We find that several courts in other jurisdictions have held the contrary of our decision of this question. Some of these contrary decisions seem to be based upon the circumstance that the plaintiff was riding on his way to his work, and not riding home, or to his luncheon or elsewhere. We cannot see any difference in principle. He was as much his own man while riding to his work, as in riding from it. So far as we can learn, however, the precise question here has never been decided by this court, and hence we are free to follow what we think the better reason. Moreover, our contention is supported by respectable authority. Doyle v. Fitchburg R. R. Co., 162 Mass. 66 ; Same v. Same, 166 Mass. 492; Dickinson v. West End St. Ry. Co., 177 Mass. 365; L. & N. M. M. Co. v. Weaver, 22 Ky. L. Rep. 30, 50 L. R. A. 381; Gillenwater v. M. & T. R. R. Co., 5 Ind. 339, 61 Am. Dec. 101; N. Y., L. E. & W. R. R. Co. v. Burns, 51 N. J. L. 340; O’Donnel v. Valley R. R. Co., 59 Pa. St. 239; McNulty v. Penn. R. R. Co., 38 At. Rep. 524, 182 Pa. 479.

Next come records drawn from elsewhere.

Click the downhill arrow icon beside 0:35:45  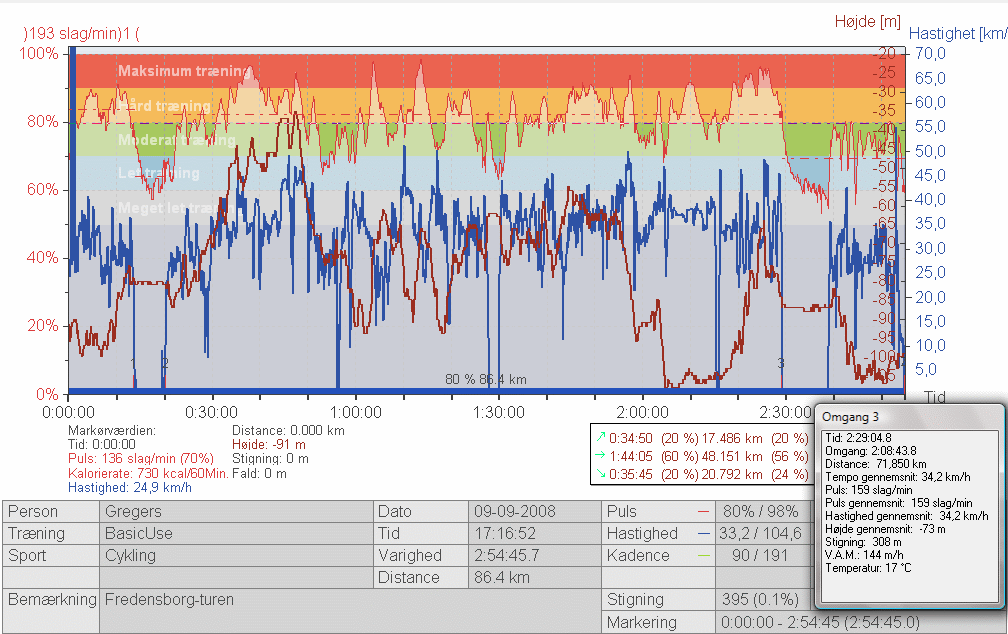[600, 473]
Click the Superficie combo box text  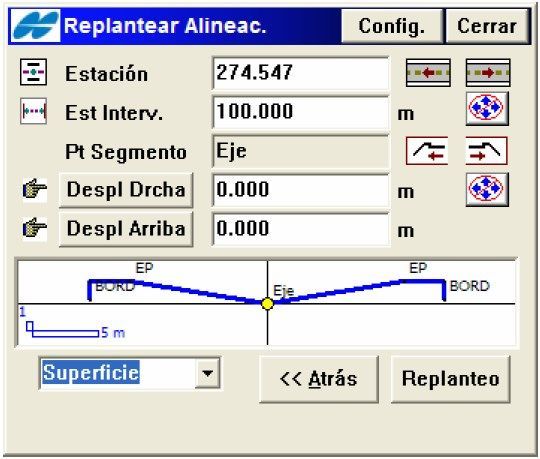tap(91, 373)
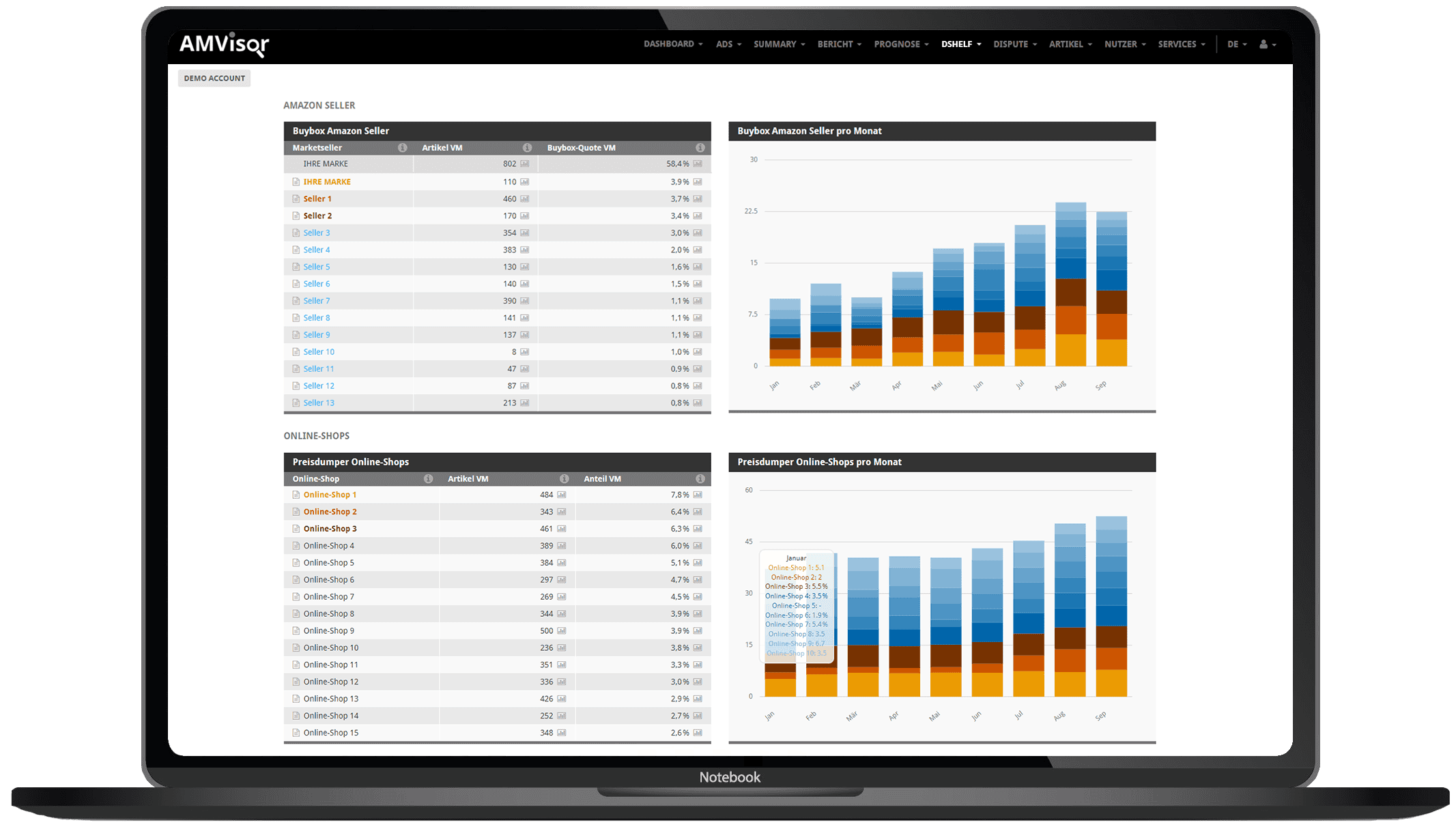Click the document icon beside Online-Shop 1
Screen dimensions: 1456x829
coord(296,494)
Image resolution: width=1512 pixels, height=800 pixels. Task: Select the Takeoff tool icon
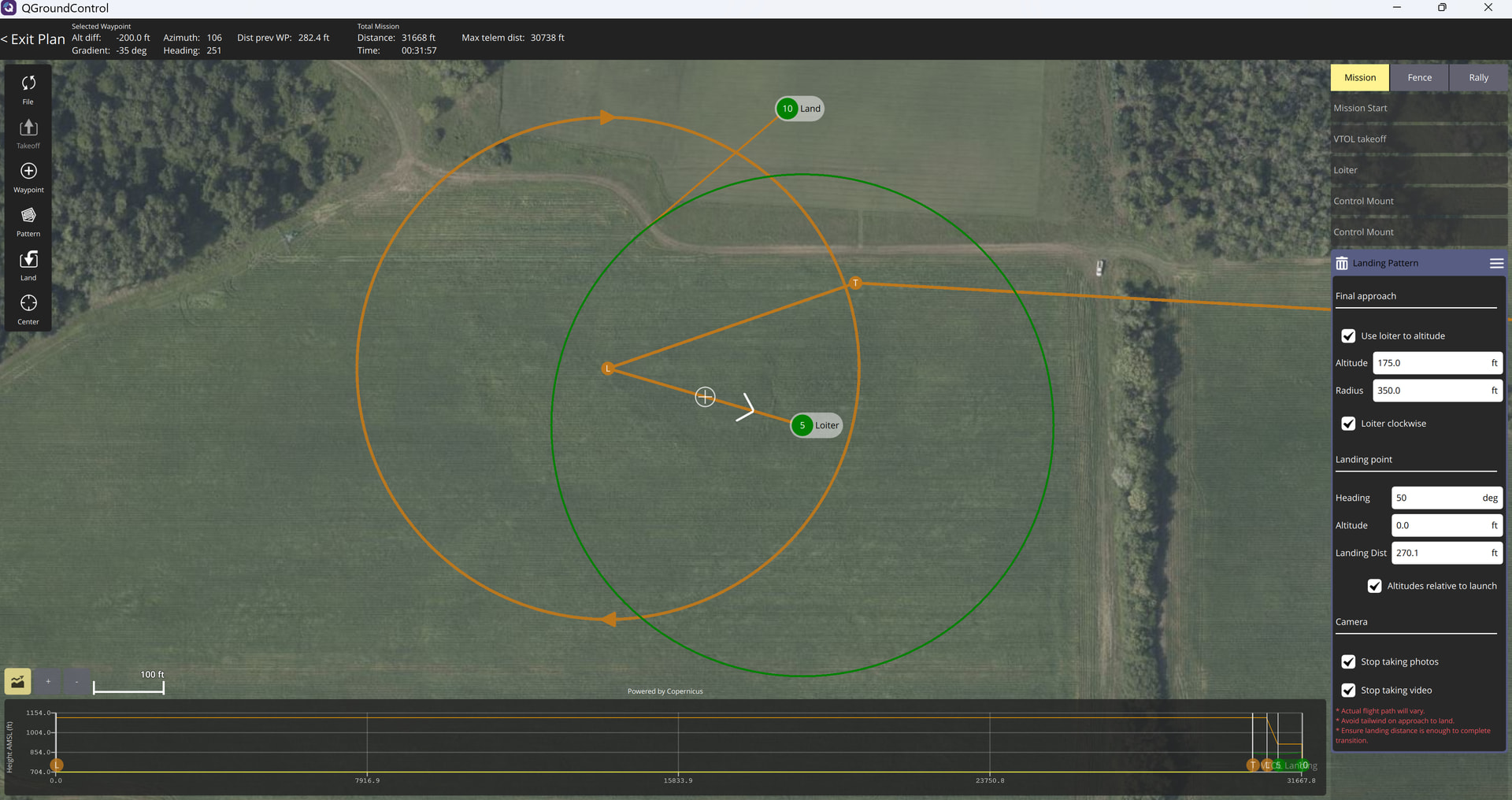coord(28,132)
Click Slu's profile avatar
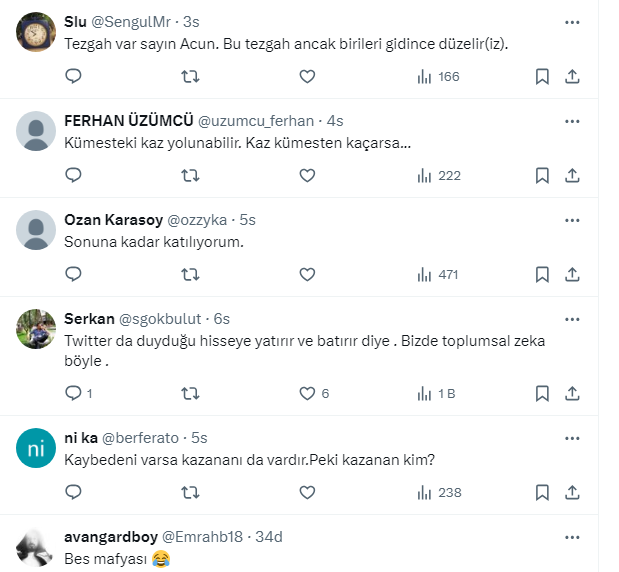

But the defendant further claims that, even if the declaration does state a case of injury to a passenger, it does not set out with sufficient particularity wherein the defendant company was negligent, though it does charge that the injury resulted from a derailment of the car *323through the defendant company’s negligence. In actions of this kind where the relation between the parties is that of passenger and carrier a general allegation of negligence on the part of the company is sufficient without particular specification. Ware v. Gay, 11 Pick. 106; Clark v. C. B. & Q. R. R. Co., 15 Fed. 588; Lavis v. Wisconsin Cent. R. R. Co., 54 Ill. App. 636 ; Breese v. Trenton R. R. Co., 52 N. J. L. 250; Gulf C. & S. F. R. R. Co. v. Smith, 74 Tex. 276. It is not ordinarily within the power of the passenger to specify in what particular the carrier was negligent. Again, while the plaintiff passenger must allege and prove negligence of the carrier as the cause of his injury he does allege and prove it in'this case by alleging and proving (if he does prove it) the derailment of the car and his consequent hurt. The negligence of the company is to be presumed from that circumstance alone and it will be for the company to rebut that presumption by showing that the derailment of the car did not result from any negligence on its part. "Cars can ordinarily be run with safety, and when they are not, that fact itself is evidence of. fault or defect somewhere, requiring an explanation. The maxim res ipsa loquitur applies in such a case.” Stevens v. E. & N. A. R., 66 Maine, 74. The general allegation of negligence in this declaration is sufficient.

It follows that the exceptions should be overruled. We have, of course examined every case cited by the defendant, but those cited from our own reports will be found not applicable to a case like this, an action for an injury caused by the derailment of a street car to one riding on the car.